And in 1981 there were already application servers, running in multiprocessor machines using Multics, UNIX and VMS, just to name a few operating systems.
By placing the contract at the use of a type with an interface rather than at the declaration of a type you effectively introduce a form of duck typing to a static language.
You can write an interface for a type long after the type has been declared (or been declared by someone else). Interfaces can be defined and used without having to go back and change existing code. This is very lightweight.
They are if you put the words "easily, efficient programming of" in front of them, which I think was what the parent comment was getting at.
To be even more pedantic than yourself, I would like to point out that everything that can be expressed is an idea. For us to have a word we must have a meme. A noun and the idea of a noun are inseperable. Even mathematics is language that conforms to this rule.
Point taken. Mine is that Go attempts to solve these new ideas with 1980s programming language technology. Touting it as a reimagining of C (or anything) would be insulting to C.
Dismissing Go as '1980s programming language technology' is unfair, patronising and misses the point.
Very little of substance has been invented in programming languages since Lisp was created in the 1950s. It has mostly been syntax.

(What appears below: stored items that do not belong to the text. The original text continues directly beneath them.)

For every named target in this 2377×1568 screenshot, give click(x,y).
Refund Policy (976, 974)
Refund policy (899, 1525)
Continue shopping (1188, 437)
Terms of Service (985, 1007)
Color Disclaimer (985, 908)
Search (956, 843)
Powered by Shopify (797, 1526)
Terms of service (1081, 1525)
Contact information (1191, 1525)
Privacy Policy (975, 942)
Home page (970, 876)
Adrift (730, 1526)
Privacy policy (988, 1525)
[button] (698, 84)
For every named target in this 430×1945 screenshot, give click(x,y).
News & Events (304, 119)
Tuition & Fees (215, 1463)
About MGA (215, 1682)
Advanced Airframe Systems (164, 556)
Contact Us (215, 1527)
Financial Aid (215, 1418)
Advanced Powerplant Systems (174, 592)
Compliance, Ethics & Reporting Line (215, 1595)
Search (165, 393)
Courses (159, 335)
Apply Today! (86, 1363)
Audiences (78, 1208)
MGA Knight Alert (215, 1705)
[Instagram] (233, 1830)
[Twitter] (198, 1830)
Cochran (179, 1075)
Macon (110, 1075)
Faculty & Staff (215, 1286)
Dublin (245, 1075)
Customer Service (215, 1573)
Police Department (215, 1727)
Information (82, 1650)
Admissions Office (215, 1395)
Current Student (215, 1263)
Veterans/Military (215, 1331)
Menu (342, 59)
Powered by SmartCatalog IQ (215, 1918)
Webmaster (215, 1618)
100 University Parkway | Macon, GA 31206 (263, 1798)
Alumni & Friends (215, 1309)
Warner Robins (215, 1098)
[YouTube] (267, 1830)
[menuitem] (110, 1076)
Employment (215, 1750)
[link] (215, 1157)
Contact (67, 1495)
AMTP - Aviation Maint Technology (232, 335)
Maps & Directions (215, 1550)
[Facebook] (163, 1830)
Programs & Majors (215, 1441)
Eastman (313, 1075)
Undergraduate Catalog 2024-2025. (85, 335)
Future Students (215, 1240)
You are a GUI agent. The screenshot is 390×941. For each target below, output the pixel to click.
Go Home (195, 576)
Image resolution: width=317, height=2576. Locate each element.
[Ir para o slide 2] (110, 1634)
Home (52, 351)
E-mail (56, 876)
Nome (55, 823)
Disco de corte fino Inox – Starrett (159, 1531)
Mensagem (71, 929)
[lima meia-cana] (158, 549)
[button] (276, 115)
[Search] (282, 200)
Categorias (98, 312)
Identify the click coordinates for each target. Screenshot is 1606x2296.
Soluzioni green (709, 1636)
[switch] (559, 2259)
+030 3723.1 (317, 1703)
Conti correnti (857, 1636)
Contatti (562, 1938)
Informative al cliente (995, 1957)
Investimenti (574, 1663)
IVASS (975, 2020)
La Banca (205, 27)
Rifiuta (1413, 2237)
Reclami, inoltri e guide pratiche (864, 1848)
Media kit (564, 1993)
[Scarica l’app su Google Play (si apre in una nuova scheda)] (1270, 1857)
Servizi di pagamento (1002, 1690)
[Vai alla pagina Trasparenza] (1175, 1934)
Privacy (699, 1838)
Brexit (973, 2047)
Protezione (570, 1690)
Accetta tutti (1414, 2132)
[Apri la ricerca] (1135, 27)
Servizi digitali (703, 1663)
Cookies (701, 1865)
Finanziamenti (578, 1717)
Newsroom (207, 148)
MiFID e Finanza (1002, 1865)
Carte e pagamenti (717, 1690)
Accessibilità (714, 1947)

C itself is an early 1970s language based on ideas from the 1960s. It has been the backbone of serious computing for nearly 40 years. It is 1970s programming technology that works.
One of the few 'new' things to arrive was Tony Hoare's CSP (in 1978). Go takes this idea and builds an effective implementation of it onto a C-like language with minimal noise.
Go then adds the a tiny amount of syntax to C to have a layer of Object Orientation. This is not a 'modern' 1980s style of OOP like C++ uses, rather it is the 1970s OOP of Alan Kay and Smalltalk.
So it it insulting to say that 'Go attempts to solve these new ideas with 1980s programming language technology'.
D took C++ and improved upon it.
Go went back to C and said, "what if C++ had never existed".